Assume that $a_n>0$ such that $\sum_{n=1}^{\infty}a_n $ converges.
Question: For what values of $s\in \Bbb R$ does the following series : $$ I_s= \sum_{n=1}^{\infty} \left(\frac{a_1^{1/s}+a_2^{1/s}+\cdots +a_n^{1/s}}{n}\right)^s.$$ converges or diverges?

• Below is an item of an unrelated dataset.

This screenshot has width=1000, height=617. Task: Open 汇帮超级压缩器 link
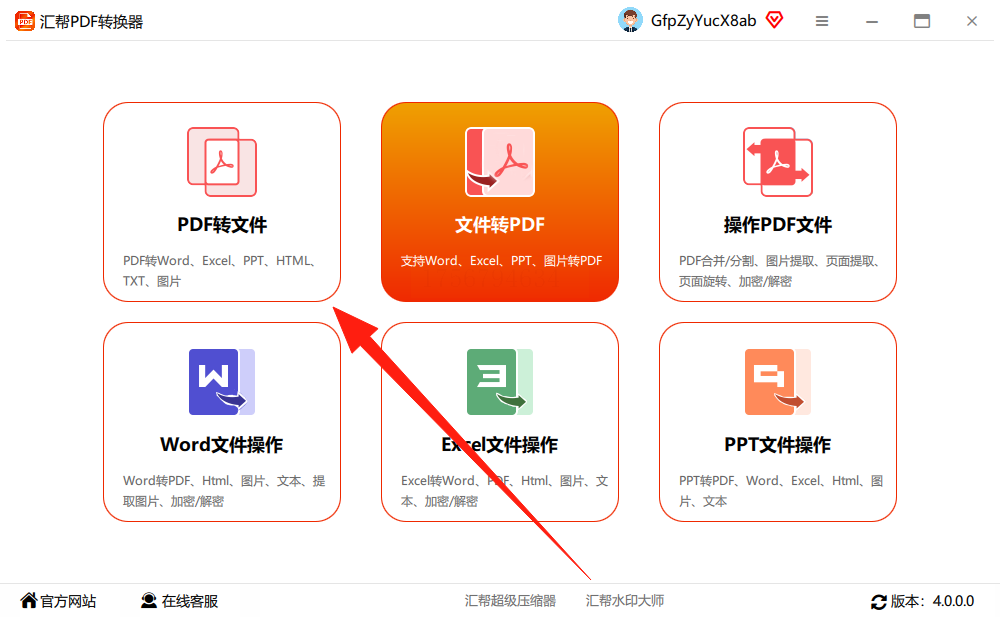coord(510,601)
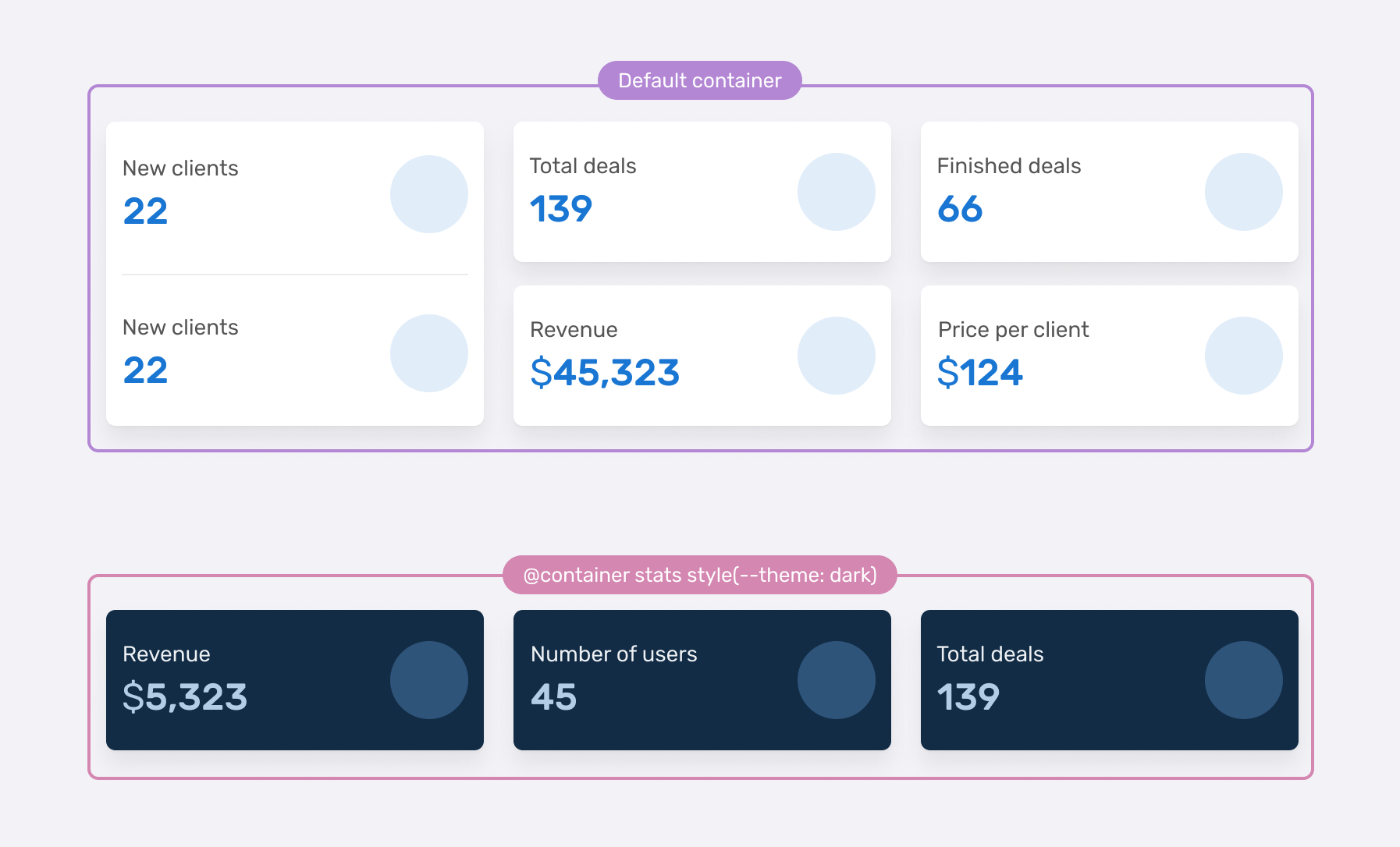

This question is partially motivated by some comments on this post where it is shown that $I_s$ converges for $s>1$. Moreover, it is well known that $$\lim_{s\to\infty}\left(\frac{a_1^{1/s}+a_2^{1/s}+\cdots +a_n^{1/s}}{n}\right)^s = \left(a_1a_2\cdots a_n\right)^{1/n}$$
Accordingly, Taking $b_n= 1/a_n$ is one readily get,
$$\lim_{\color{red}{s\to-\infty}}\left(\frac{a_1^{1/s}+a_2^{1/s}+\cdots +a_n^{1/s}}{n}\right)^s = \left(a_1a_2\cdots a_n\right)^{1/n}$$ it draws from Carleman's inequality that :
$$\color{red}{ I_{-\infty}}=I_\infty= \sum_{n=1}^{\infty}\left(a_1a_2\cdots a_n\right)^{1/n} \le e \sum_{n=1}^{\infty} a_n<\infty .$$ Patently it is also true that the convergence holds for $s=-1$ this is proven here. Whereas the convergence fails for $0<s<1$ Indeed, $$\sum_{n=1}^{\infty} \left(\frac{a_1^{1/s}+a_2^{1/s}+\cdots +a_n^{1/s}}{n}\right)^s \ge \sum_{n=1}^{\infty} \frac{a_1}{n^s}=\infty$$
So we have that $I_s$ converges for $1<s\le\infty$ or $s=\in\{-1,-\infty\}$ and diverges for $0<s<1$.
Hence the original question reduces on studying $I_s$ for $s\le0$ can anyone help?
Clearly the hope is that $I_s$ converges for for $-\infty\le s\le -1 $ and diverges for $-1<s<0.$`
I don't know if one could infer some conjecture for the case $s=0$ since it seems pathological.